Researchers in the US have developed an artificial intelligence-based tool that is able to predict COVID-19 symptoms and suggest which FDA-approved drugs might be used to treat patients.

The MOATAI-VIR algorithm, developed by scientists at Emory University and Georgia Tech, was put through its paces in a study that showed it was able to predict 24 out of 26 clinical manifestations of COVID-19, including acute respiratory distress, blood clotting issues, cytokine storms, brain fog, and loss of smell or taste.

By tying these to underlying disease-protein-pathway relationships, the AI was also able to suggest a list of drugs – many of them untested in COVID-19 – that could be candidates for treatments of these complications.

It also takes into account existing and chronic health factors such as diabetes, obesity, and conditions that affect the immune system can play a big role in risk factors related to COVID-19.

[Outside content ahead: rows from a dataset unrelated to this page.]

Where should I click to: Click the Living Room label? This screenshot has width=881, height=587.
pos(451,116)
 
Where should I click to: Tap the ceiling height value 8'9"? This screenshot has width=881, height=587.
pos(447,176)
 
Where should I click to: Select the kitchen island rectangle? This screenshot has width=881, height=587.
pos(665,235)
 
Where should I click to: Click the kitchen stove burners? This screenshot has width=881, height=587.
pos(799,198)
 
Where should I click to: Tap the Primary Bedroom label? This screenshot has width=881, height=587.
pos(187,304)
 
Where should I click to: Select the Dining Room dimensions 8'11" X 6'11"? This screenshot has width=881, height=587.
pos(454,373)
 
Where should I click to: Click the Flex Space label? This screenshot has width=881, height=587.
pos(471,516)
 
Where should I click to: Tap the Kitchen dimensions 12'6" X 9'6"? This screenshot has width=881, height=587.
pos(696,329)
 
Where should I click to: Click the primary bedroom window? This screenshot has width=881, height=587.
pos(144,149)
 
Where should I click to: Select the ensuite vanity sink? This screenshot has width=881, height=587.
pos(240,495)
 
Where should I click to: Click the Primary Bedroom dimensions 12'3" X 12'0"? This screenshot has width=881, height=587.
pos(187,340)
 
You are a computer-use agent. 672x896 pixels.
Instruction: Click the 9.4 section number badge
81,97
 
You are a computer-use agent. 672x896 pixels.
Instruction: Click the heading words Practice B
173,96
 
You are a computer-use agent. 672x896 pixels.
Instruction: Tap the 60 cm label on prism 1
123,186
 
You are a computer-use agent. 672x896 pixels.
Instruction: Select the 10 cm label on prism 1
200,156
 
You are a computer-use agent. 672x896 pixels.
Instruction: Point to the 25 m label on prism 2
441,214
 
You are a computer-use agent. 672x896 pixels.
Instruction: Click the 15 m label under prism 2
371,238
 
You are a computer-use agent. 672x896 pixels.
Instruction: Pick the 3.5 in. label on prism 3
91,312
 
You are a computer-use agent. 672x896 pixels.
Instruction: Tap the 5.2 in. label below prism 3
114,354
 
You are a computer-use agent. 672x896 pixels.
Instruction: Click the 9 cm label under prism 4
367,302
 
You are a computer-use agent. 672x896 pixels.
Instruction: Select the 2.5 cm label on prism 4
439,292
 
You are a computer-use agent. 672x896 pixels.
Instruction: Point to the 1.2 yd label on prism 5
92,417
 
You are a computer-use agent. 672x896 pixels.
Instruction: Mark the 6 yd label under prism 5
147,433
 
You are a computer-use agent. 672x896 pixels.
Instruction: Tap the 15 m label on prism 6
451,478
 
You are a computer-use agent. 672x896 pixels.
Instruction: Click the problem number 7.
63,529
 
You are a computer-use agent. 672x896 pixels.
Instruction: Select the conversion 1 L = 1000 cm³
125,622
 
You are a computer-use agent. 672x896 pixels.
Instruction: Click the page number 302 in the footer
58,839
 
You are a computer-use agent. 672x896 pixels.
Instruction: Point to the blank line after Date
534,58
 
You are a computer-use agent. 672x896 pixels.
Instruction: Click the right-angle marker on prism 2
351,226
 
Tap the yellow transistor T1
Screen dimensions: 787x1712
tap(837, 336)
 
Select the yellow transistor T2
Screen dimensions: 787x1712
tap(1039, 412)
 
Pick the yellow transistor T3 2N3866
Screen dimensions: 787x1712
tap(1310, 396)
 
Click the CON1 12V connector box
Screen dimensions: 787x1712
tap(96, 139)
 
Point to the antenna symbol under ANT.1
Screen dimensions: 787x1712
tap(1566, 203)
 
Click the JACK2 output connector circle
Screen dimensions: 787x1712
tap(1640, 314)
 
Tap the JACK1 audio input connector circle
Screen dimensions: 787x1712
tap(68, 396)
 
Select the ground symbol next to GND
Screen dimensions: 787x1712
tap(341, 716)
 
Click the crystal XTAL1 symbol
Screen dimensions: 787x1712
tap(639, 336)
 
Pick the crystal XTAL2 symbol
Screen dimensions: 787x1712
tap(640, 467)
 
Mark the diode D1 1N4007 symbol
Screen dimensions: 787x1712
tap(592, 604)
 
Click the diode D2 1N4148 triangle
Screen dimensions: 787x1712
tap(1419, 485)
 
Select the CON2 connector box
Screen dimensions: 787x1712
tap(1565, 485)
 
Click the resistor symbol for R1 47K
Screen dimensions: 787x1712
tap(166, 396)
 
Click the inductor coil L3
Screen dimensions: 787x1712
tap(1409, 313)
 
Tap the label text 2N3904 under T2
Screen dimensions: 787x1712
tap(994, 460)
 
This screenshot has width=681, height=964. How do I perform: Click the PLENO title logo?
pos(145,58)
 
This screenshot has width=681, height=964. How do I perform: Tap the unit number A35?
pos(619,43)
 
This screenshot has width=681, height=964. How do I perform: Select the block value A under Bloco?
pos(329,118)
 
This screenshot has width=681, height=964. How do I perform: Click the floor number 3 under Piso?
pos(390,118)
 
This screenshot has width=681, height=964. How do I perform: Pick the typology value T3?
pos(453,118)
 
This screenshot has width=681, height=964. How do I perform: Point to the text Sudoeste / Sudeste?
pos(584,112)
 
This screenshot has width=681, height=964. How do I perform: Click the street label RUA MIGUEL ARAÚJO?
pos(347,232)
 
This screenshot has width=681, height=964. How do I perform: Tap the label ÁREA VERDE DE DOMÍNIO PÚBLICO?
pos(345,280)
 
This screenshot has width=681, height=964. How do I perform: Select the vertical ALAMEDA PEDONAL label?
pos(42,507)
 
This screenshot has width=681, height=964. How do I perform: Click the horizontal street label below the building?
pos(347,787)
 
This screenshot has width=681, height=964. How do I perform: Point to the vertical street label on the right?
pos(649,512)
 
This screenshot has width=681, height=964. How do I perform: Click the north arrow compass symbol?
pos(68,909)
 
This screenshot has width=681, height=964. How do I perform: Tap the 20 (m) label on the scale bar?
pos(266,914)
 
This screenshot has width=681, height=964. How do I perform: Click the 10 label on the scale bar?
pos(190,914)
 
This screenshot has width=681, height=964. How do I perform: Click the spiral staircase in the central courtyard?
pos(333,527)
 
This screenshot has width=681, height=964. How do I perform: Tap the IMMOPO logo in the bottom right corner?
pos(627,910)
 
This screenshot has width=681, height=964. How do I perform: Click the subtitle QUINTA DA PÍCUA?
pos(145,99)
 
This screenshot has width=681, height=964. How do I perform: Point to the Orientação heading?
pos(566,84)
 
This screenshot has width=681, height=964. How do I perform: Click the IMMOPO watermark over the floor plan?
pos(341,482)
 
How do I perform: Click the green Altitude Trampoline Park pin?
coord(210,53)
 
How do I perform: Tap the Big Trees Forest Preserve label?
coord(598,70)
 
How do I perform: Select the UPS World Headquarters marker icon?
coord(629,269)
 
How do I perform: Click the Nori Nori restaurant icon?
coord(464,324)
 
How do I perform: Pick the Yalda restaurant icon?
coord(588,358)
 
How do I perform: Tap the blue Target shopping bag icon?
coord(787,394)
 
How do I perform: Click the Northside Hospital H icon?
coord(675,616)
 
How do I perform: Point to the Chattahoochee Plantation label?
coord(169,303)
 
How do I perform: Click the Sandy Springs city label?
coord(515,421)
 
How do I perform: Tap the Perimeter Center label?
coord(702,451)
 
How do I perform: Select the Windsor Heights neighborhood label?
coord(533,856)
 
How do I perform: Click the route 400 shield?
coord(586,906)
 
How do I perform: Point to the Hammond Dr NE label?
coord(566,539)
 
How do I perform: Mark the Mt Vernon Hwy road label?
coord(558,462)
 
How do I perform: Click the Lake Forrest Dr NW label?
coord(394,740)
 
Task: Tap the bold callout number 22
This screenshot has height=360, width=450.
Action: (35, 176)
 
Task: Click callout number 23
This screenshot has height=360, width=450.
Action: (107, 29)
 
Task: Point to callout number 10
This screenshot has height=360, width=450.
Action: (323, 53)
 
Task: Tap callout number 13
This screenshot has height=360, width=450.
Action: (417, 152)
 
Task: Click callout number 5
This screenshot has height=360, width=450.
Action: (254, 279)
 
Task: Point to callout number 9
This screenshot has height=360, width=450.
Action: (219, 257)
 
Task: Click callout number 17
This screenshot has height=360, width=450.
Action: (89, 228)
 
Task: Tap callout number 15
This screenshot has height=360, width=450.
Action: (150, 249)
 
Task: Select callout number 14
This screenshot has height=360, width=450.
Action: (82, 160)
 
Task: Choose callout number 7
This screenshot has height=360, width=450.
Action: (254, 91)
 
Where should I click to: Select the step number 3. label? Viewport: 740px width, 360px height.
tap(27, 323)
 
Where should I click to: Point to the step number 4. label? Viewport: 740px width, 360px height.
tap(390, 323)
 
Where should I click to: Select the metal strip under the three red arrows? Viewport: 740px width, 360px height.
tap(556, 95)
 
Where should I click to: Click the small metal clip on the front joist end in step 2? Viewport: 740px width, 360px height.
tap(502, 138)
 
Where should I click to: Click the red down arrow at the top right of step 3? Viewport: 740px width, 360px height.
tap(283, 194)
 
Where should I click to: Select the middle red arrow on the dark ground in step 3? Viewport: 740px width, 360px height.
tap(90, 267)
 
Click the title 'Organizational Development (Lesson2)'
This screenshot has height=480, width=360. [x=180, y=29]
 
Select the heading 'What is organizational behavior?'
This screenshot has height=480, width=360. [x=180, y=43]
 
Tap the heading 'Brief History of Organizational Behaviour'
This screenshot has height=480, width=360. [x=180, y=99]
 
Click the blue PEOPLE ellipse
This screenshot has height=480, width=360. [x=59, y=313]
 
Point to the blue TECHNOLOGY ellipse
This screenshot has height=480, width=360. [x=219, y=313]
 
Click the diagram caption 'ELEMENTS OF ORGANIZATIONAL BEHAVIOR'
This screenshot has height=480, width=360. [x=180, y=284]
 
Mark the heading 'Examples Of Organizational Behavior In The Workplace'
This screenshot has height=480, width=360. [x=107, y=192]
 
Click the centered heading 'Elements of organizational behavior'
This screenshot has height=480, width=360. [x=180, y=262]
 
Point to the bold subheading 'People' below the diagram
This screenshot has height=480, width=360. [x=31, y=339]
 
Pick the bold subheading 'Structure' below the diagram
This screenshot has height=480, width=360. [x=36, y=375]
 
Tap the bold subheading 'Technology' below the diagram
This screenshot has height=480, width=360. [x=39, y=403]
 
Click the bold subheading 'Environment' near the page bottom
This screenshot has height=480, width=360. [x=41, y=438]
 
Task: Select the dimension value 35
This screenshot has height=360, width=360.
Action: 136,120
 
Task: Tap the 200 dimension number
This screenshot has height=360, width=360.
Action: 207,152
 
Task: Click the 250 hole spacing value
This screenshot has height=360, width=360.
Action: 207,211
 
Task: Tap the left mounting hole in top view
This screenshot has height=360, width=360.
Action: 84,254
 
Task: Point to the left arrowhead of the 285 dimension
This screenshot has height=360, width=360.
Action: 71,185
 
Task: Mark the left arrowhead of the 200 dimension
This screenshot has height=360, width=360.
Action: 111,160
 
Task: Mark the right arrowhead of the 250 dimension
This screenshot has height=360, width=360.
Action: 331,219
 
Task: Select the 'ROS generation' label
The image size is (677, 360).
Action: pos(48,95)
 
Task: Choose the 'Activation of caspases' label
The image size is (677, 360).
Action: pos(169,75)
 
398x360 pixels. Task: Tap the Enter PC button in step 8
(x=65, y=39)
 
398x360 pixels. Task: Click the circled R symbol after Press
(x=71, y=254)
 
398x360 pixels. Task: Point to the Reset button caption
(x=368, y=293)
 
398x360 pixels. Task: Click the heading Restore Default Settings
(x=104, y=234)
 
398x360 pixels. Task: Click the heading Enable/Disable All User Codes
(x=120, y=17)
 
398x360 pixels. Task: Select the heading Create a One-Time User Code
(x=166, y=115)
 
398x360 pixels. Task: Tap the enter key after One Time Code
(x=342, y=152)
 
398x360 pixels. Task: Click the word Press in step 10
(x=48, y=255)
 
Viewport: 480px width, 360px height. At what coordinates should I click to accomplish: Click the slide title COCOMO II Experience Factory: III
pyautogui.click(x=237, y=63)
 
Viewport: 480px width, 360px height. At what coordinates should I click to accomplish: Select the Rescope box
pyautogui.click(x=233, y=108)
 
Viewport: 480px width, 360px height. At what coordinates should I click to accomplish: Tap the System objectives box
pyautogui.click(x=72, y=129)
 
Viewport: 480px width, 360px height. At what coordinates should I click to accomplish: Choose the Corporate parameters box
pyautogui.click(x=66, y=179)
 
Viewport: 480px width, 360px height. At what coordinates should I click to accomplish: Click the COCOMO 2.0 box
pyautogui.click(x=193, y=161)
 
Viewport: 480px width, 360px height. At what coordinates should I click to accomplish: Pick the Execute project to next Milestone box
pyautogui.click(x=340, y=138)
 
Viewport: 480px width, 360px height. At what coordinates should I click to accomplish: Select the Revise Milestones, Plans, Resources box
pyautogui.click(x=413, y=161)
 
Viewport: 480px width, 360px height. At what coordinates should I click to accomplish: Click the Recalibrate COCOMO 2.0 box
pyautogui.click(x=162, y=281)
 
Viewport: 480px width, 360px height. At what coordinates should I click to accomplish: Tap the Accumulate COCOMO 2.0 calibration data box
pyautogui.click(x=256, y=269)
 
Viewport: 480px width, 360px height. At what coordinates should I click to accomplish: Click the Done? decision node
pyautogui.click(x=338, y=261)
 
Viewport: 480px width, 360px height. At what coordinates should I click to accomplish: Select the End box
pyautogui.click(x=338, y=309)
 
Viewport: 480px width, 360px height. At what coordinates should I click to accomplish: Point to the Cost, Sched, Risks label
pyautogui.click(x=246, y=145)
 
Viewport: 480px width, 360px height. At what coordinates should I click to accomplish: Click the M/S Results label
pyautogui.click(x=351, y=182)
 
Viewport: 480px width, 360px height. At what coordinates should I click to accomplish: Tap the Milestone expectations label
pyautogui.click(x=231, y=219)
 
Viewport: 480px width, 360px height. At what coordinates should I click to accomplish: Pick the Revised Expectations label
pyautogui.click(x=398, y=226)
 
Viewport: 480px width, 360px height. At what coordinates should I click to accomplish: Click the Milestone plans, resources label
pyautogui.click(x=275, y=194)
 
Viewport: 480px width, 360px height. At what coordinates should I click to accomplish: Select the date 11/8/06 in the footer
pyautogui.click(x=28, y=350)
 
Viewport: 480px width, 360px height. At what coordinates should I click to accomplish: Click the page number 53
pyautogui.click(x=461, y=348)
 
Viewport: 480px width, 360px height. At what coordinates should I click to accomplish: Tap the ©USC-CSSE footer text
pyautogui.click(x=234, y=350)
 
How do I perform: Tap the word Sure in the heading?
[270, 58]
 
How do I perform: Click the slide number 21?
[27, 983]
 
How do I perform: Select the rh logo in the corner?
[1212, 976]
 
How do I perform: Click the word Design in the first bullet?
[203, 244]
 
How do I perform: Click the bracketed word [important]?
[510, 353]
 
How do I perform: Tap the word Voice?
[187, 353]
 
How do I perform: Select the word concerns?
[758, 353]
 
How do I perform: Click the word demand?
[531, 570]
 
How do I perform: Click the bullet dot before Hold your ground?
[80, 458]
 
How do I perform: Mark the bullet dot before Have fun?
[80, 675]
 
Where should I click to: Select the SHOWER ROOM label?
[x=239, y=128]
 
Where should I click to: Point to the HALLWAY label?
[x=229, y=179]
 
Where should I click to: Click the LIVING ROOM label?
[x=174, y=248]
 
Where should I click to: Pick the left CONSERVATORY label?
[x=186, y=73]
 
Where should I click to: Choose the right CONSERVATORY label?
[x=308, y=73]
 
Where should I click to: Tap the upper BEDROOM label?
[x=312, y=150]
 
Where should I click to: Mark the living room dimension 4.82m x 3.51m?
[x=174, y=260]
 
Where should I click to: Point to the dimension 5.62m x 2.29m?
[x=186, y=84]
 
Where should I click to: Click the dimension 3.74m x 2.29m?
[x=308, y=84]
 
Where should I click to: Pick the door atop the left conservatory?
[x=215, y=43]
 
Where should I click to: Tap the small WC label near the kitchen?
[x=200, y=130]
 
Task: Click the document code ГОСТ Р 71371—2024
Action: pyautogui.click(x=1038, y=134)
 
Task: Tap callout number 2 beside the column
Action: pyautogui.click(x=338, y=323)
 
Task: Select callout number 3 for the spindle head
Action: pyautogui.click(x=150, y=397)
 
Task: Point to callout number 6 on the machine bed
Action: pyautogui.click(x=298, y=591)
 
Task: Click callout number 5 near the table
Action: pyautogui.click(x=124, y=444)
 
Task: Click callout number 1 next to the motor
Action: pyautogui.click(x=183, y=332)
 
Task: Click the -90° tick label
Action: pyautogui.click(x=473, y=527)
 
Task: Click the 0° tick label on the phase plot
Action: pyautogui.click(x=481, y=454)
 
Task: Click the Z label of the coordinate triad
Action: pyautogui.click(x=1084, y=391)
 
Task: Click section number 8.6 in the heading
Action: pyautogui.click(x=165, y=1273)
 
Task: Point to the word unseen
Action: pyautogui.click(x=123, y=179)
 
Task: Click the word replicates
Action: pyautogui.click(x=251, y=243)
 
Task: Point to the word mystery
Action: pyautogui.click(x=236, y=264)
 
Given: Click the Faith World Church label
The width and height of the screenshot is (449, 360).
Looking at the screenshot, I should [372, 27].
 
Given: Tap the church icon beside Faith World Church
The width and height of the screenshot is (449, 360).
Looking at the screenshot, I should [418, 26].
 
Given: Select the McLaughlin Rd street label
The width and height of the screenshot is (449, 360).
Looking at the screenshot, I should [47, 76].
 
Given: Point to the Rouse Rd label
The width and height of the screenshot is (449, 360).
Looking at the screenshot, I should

"So, you lost sense of smell and got brain fog — and another (patient) had respiratory distress, and another can't remember the day of the week," said corresponding author Jeffrey Skolnick of Georgia Tech.

"What we've identified are the possible mode of action drivers for these various conditions, which is now setting the stage for who's getting what side effects," he added.

The tool meanwhile could also be applied to new outbreaks of other novel viral infections as they emerge, according to the scientists.

The research builds on an earlier algorithm developed by the team called MEDICASCY, which is used to identify protein pathways that are associated with diseases.

The team intend to combine that AI with the AlphaFold 2 database developed by Google's DeepMind, which provides more accurate protein structure models, to improve its predictive ability and reduce the risk of false positive readouts.

It could also be made more powerful by incorporating personal genetic information and gene expression profiles in tissues such as the lungs, they suggest.

Once refined, MOATAI-VIR could serve as a "decision prioritisation tool" for healthcare professionals, according to the researchers, who have published their study in the journal Nature Scientific Reports.